Texte fourni

↓

Caroline Petit est chargée de projet chez CNC. Elle explique que la mission de l’organisme est d’être le chien de garde des legs écologiques. Un réseau de bénévoles sillonne les terres protégées, notamment pour s’assurer qu’il n’y ait pas d’espèces envahissantes. L’organisme est financé par les gouvernements provincial et fédéral, ainsi que par des donateurs. Au-delà de la conservation des milieux naturels, CNC a un mandat de recherche et d’éducation.

« C’est grâce à des gens comme M. Raymond qu’on peut accélérer la conservation de la nature et avoir un impact sur la biodiversité. Les terrains sont de plus en plus chers, l’acquisition est un défi majeur même avec le soutien des gouvernements. C’est donc grâce à des dons de terrains qu’on espère atteindre nos objectifs de conservation d’ici 2030 et changer les choses », explique Mme Petit.

↑

Données extraites

↓

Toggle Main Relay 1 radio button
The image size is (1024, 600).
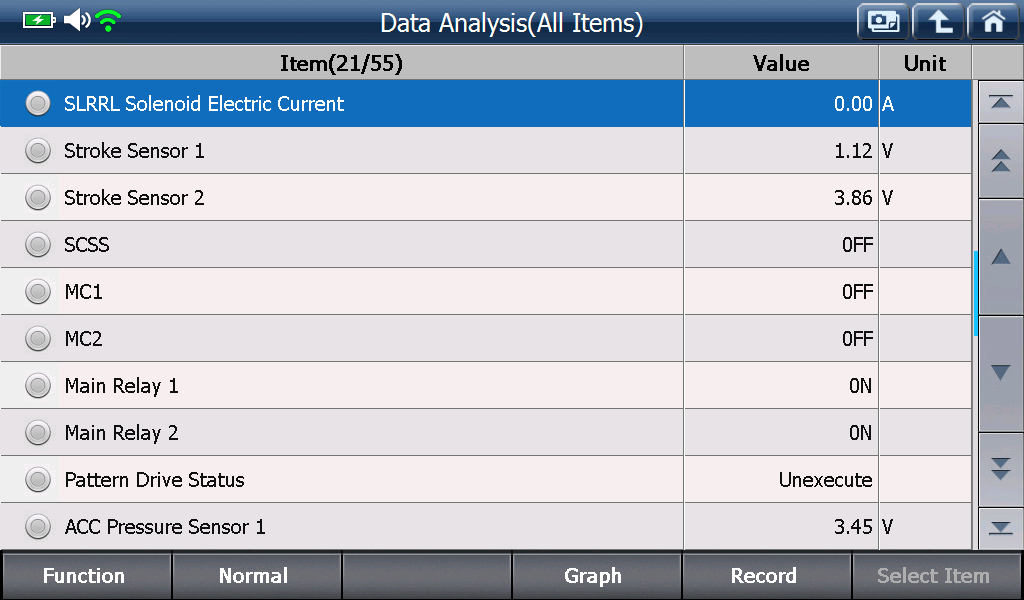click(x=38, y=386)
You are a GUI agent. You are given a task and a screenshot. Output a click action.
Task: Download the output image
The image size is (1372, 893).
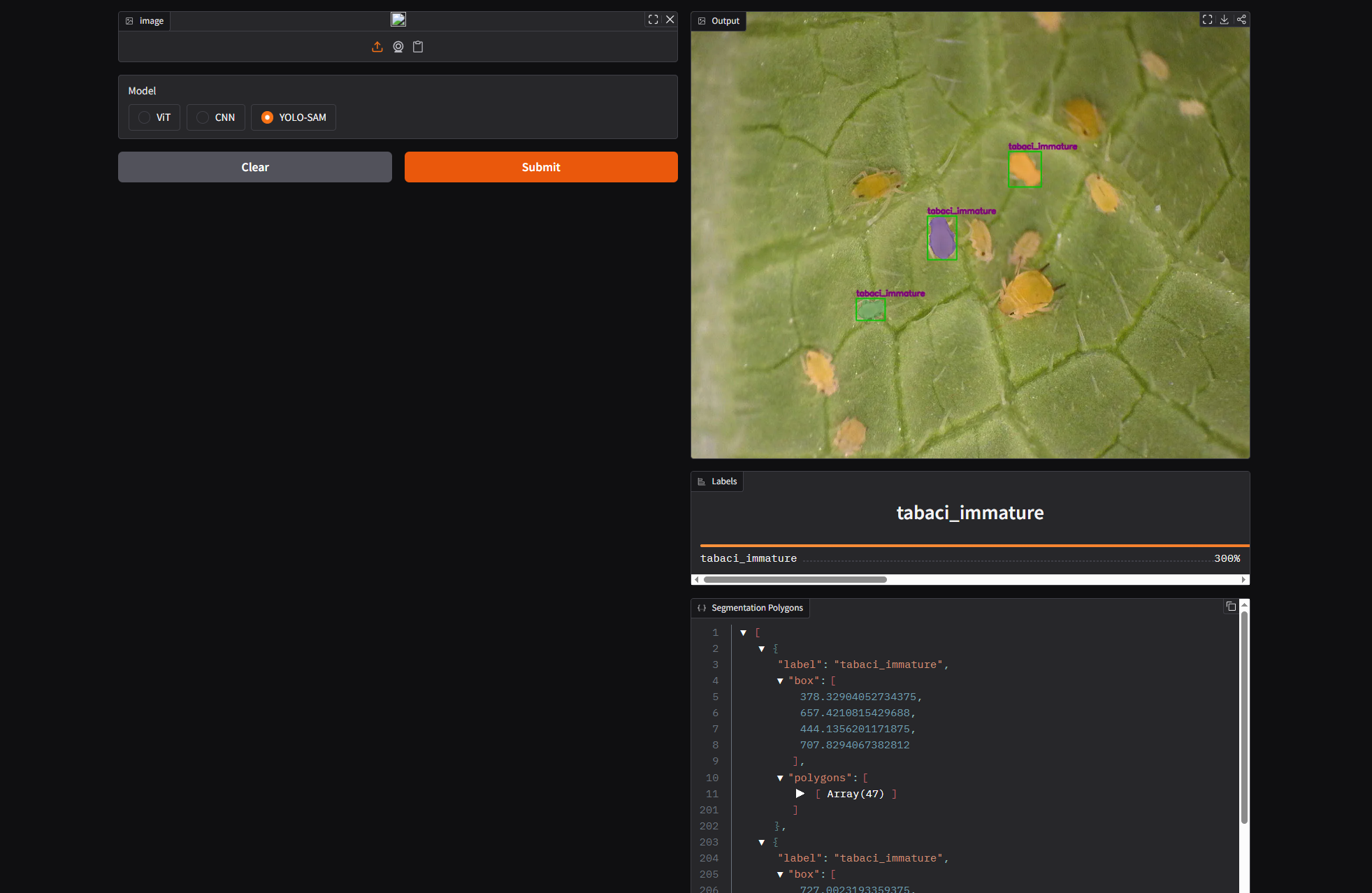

↑
↓

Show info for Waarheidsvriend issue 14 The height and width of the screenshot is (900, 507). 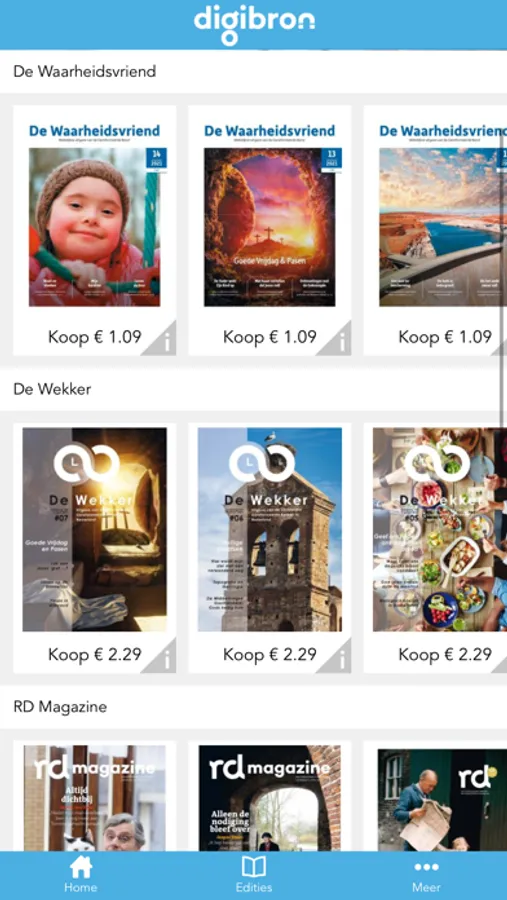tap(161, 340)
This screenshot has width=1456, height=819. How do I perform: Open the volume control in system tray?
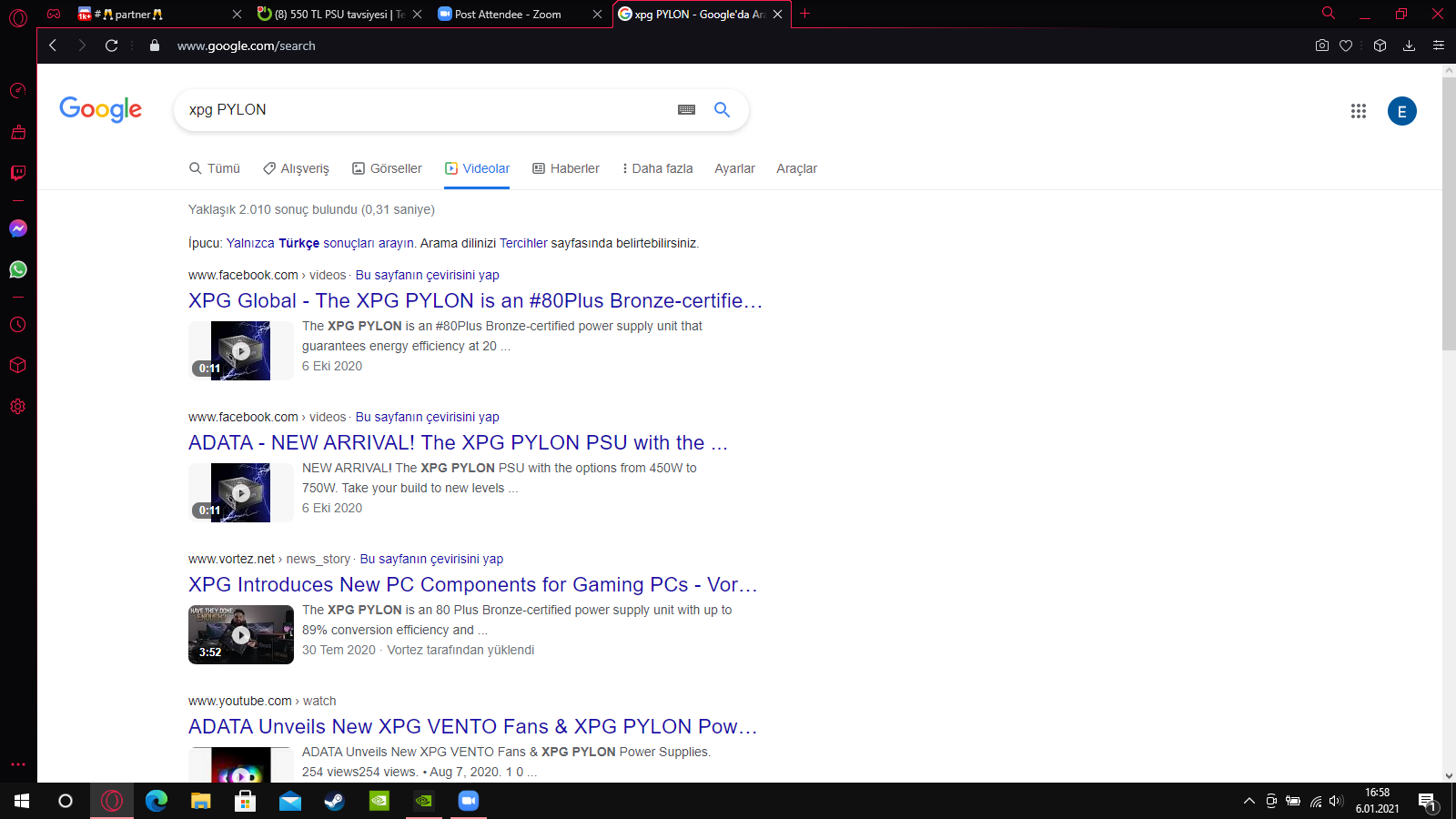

↑

Objectif 1
Recopiez le passage du texte sur la conservation en commençant par « Caroline Petit est » et en continuant jusqu'à « recherche et d’éducation. » inclus.
Objectif 2
Écrivez la suite du texte sur la conservation à partir du point où il s'arrête.
La liste qui précède est un document à part, sans lien avec le texte sur la conservation.

Réponse attendue 1
Caroline Petit est chargée de projet chez CNC. Elle explique que la mission de l’organisme est d’être le chien de garde des legs écologiques. Un réseau de bénévoles sillonne les terres protégées, notamment pour s’assurer qu’il n’y ait pas d’espèces envahissantes. L’organisme est financé par les gouvernements provincial et fédéral, ainsi que par des donateurs. Au-delà de la conservation des milieux naturels, CNC a un mandat de recherche et d’éducation.

Réponse attendue 2
Au Québec, 76 815 hectares sur 1587 sites de conservation dits « volontaire » sont protégés, selon le Réseau de milieux naturels protégés. Une nouvelle carte est actuellement mise à jour. Dans l’ensemble du Canada, entre 1995 et 2016, près de 1300 dons écologiques ont été dénombrés par le gouvernement fédéral, surtout au Québec et dans les Prairies.

Dons de Lanaudière

Le dirigeant de l’organisme, Brice Caillé, estime que le nombre de dons peut sembler élevé, mais que ce n’est pas assez. « Beaucoup de terres ont été échappées. On le voit encore ces jours-ci pour Rabaska, à Lévis, où il y a des projets industriels malgré l’achat d’un des terrains par le gouvernement. Les municipalités doivent avoir plus de devoirs et de pouvoirs légaux de protection écologique », estime-t-il.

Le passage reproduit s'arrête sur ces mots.